No dia 2 de maio de 2026, durante o concerto de gala que assinalou o décimo aniversário de Girls’ Frontline no Centro Nacional de Exposições e Convenções de Xangai, a Sunborn Network Technology aproveitou o momento para revelar não um, mas dois novos jogos. O mais ambicioso dos dois foi Reverse Collapse: F, um shooter cooperativo na terceira pessoa em desenvolvimento com Unreal Engine 5, anunciado para PlayStation 5, Xbox Series, PC, iOS e Android, com lançamento previsto para 2028.
O anúncio foi feito por Yuzhong, fundador da Sunborn e rosto do estúdio interno MICA Team, que subiu ao palco durante o intervalo e o momento final do concerto, onde a Orquestra Sinfónica de Xangai, o Vanguard Sound e o Coro da Ópera de Xangai interpretaram músicas dos jogos da franquia.

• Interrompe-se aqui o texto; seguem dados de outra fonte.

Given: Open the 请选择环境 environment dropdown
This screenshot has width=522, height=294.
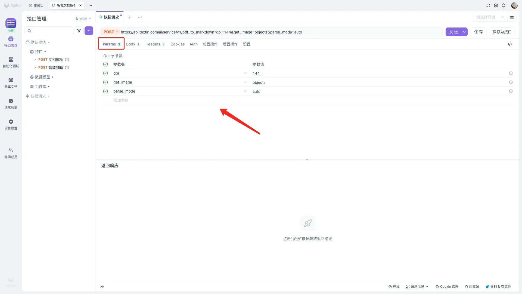Looking at the screenshot, I should (x=490, y=17).
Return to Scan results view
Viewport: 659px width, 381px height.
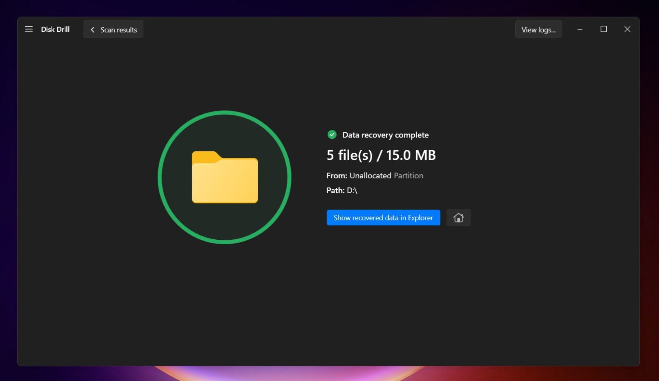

O que se sabe sobre o jogo
Reverse Collapse: F é apresentado como o “título global de próxima geração”. O desenvolvimento começou a meados de 2024 e o orçamento já ultrapassa os 500 milhões de renminbi (cerca de 69 milhões de euros ao câmbio atual), com Yuzhong a liderar o projeto pessoalmente.
A mecânica central gira em torno de equipas de quatro jogadores que completam missões cooperativas num mundo de ficção científica pós-colapso. O universo do jogo decorre após a Guerra Antártica que serve de pano de fundo à série Reverse Collapse, e coloca os jogadores no papel dos “Gifted”, sobreviventes que incluem humanos, Tactical Dolls e Shrikes, numa jornada de exploração de territórios desconhecidos e hostis.
Uma das apostas mais distintivas do design é a progressão partilhada entre servidores, em vez de cada jogador completar missões de forma independente, as ações coletivas de toda a comunidade avançam eventos globais e desbloqueiam novos conteúdos narrativos. É uma tentativa declarada de resolver um dos problemas mais comuns nos shooters cooperativos ao vivo, os jogadores consomem o conteúdo mais depressa do que as equipas de desenvolvimento conseguem criar, e a solução passa por fazer da própria comunidade um agente da narrativa.
O universo da Reverse Collapse já tem raízes no catálogo da MICA Team, a série começou com o jogo doujin Codename: Bakery Girl em 2013, seguido pelo remake Reverse Collapse: Code Name Bakery, lançado em 2024 para PC, Nintendo Switch e mobile com críticas muito positivas no Steam. Reverse Collapse: F não é uma sequela direta, mas expande esse universo para uma escala e um género completamente diferentes.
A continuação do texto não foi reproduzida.